L’Office National de Contrôle de Qualité sous la direction de son Directeur Général, Mr Mohamed Kadiatou Sylla, était en mission de sensibilisation ce jeudi, 11 juillet 2025 sur l’hygiène alimentaire auprès des vendeuses du marché du Kilomètre 36, quartier populaire de Conakry situé dans la commune de Sanoyah.
Là-bas, à l’abri de quelques étals de fortune, les agents de l’ONCQ ont constaté avec regret à l’issue de leur activité régalienne de contrôle de qualité des produits alimentaires et non alimentaires, que les femmes vendent les feuilles de patates, de manioc etc…à ciel ouvert et mieux à terre auprès des caniveaux.

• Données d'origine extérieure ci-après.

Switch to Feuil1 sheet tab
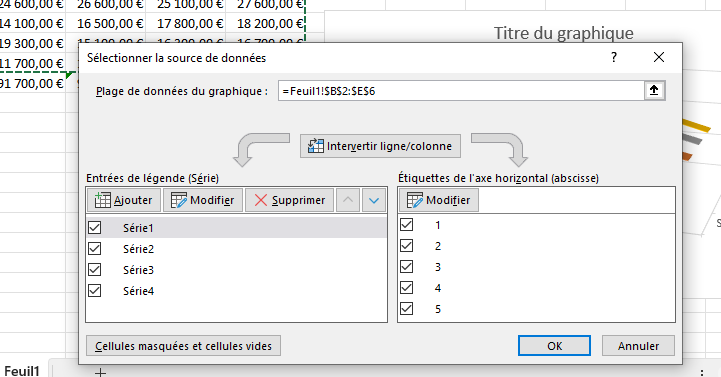The image size is (721, 377). pos(22,371)
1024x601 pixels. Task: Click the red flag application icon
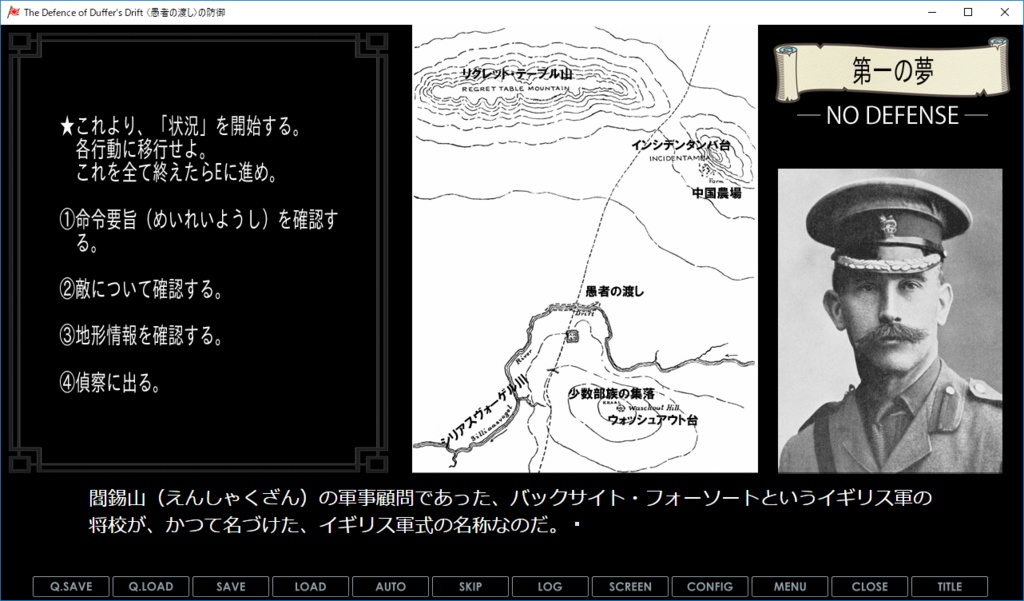12,11
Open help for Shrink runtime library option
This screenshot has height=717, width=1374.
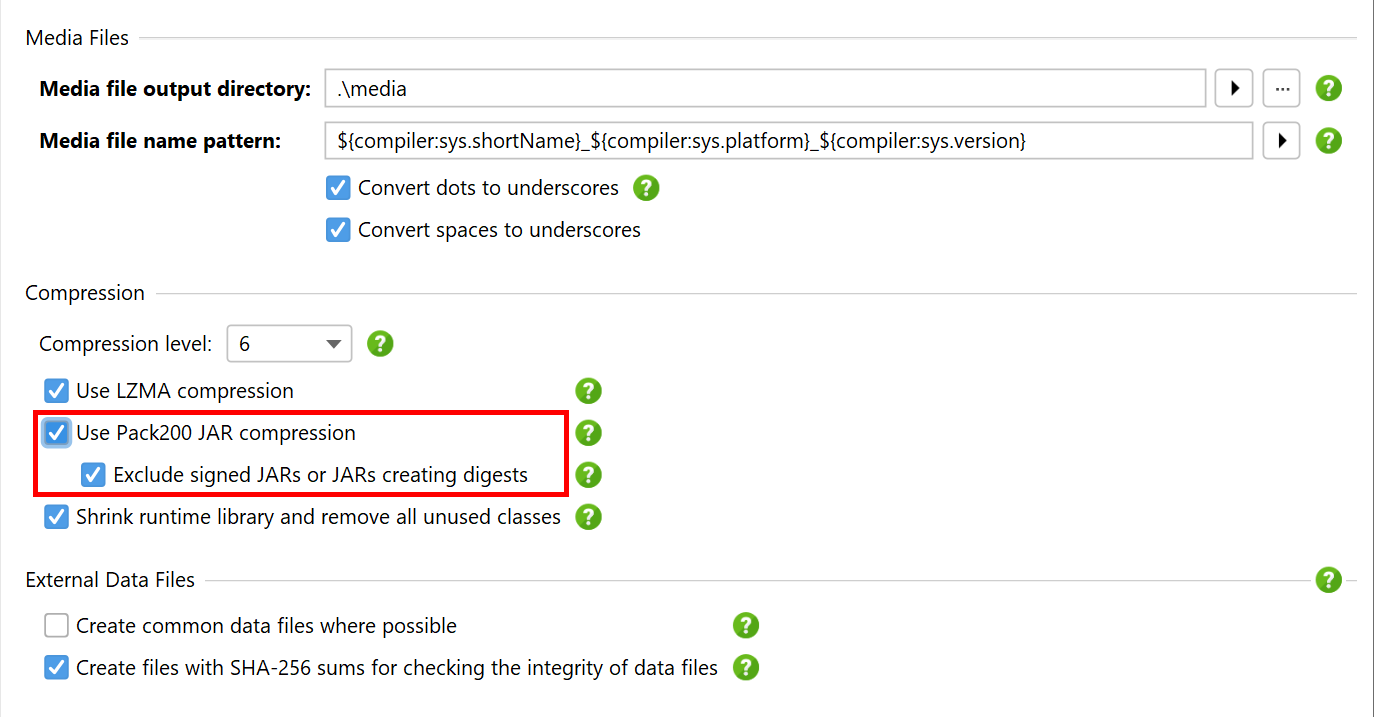589,517

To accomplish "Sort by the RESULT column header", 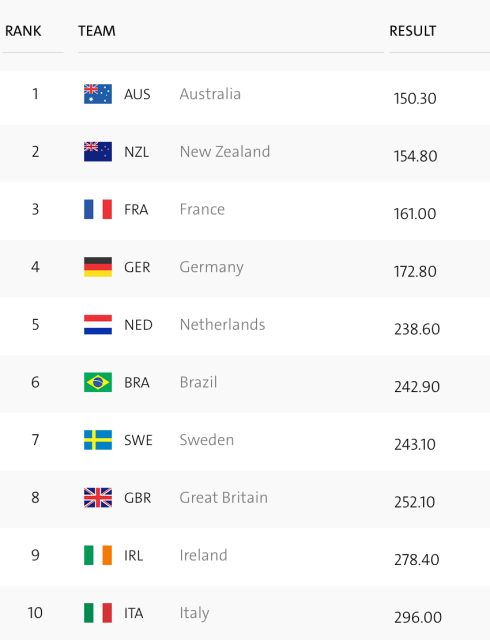I will (x=413, y=31).

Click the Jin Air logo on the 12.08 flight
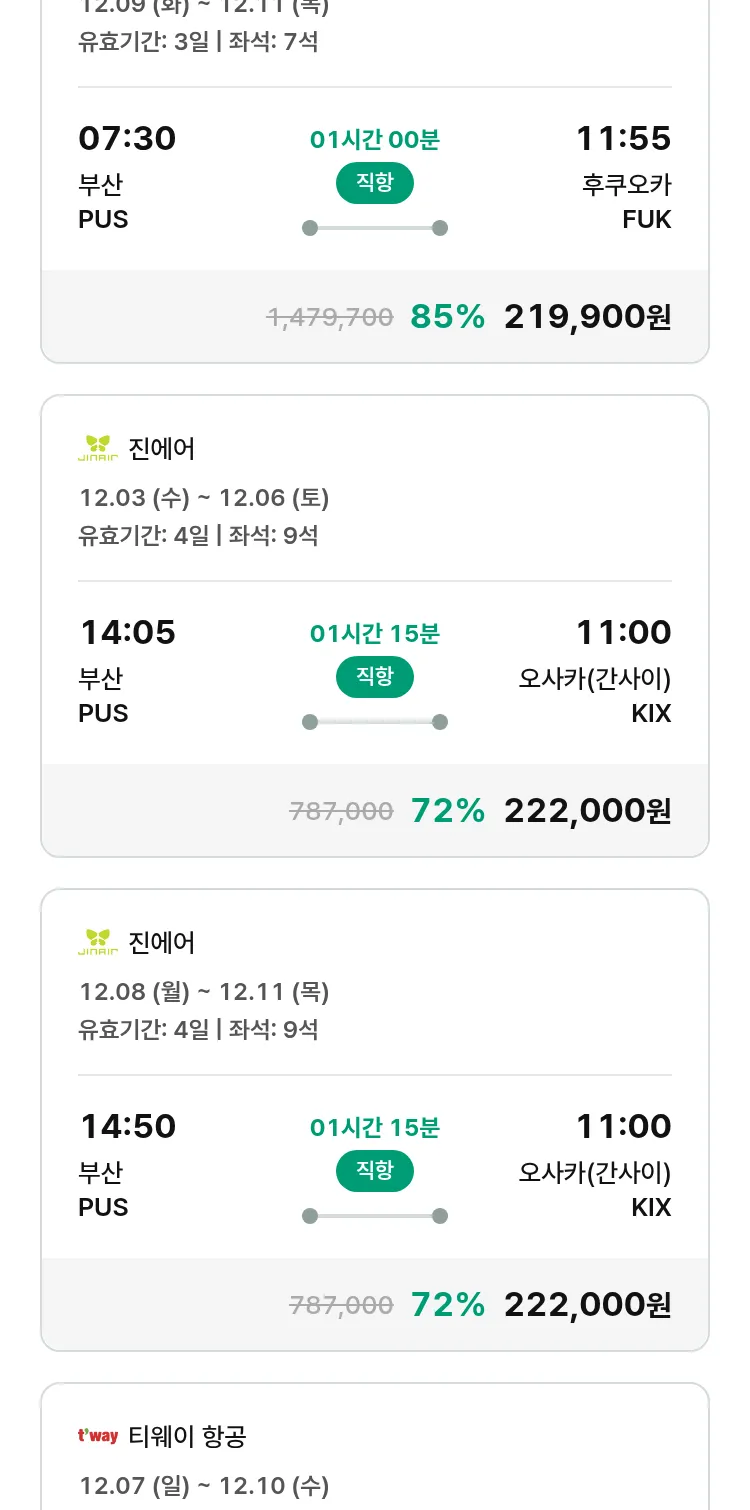tap(98, 943)
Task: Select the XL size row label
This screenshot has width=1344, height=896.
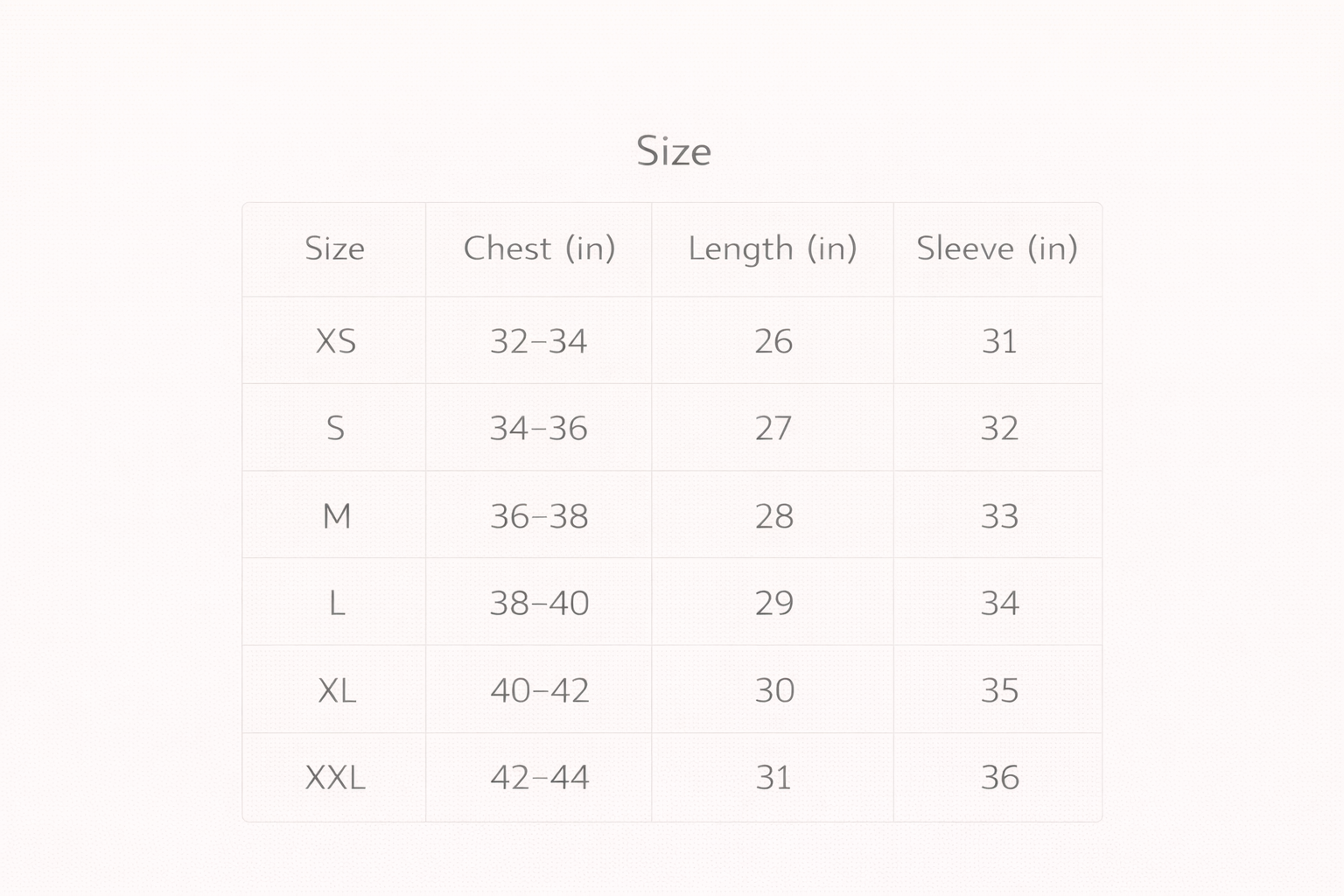Action: 336,690
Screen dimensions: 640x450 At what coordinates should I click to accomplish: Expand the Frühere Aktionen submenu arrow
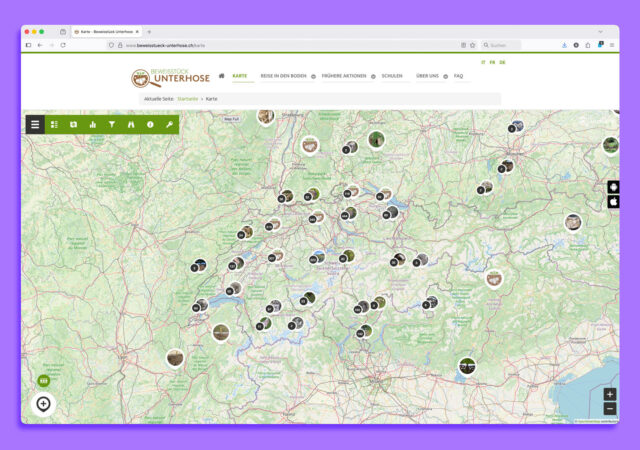tap(373, 76)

Pourtant, souvent utilisées pour faire la fameuse sauce de feuilles, plat pourtant typique et apprécié en Guinée.
Malheureusement, le constat est que ces feuilles qu’elles soient de patate, de manioc ou autres sont lavées par les vendeuses non pas avec de l’eau propre, mais directement dans les caniveaux qui bordent la voie du quartier populaire du Kilomètre 36.
Ces caniveaux sont malheureusement encombrés de détritus et de boues noirâtres qui exhalent une odeur fétide.
Pourtant, c’est là que les feuilles sont plongées, brassées à mains nues, puis soigneusement égouttées pour être ensuite vendues sur les marchés ou aux abords de la route. Les bassines utilisées, souvent sales elles aussi, reposent à même le sol boueux sans aucun savon ni désinfectant.




Ce qui choque le plus, c’est l’apparente normalité de cette pratique : elle se déroule en plein jour, sans crainte, sans gêne, comme si l’insalubrité était devenue une norme tolérée, a déploré le Directeur Général de l’ONCQ.
Cette scène, qui semble banale à première vue, est en réalité le reflet d’un grave problème de santé publique. Les consommateurs, pour la plupart, ignorent les conditions dans lesquelles ces feuilles sont entretenues avant d’en faire des sauces.
Et pourtant, chaque bouchée porte le risque de maladies diarrhéiques, d’intoxications alimentaires, et d’autres infections liées au manque d’hygiène.
Derrière le geste banal de laver des feuilles dans un caniveau, c’est toute une chaîne de négligence et de danger sanitaire qui se dessine, au détriment de la population guinéenne.
D’où la présence des agents de l’ONCQ sur le terrain pour sensibiliser les commerçantes et citoyens afin de protéger la santé des consommateurs.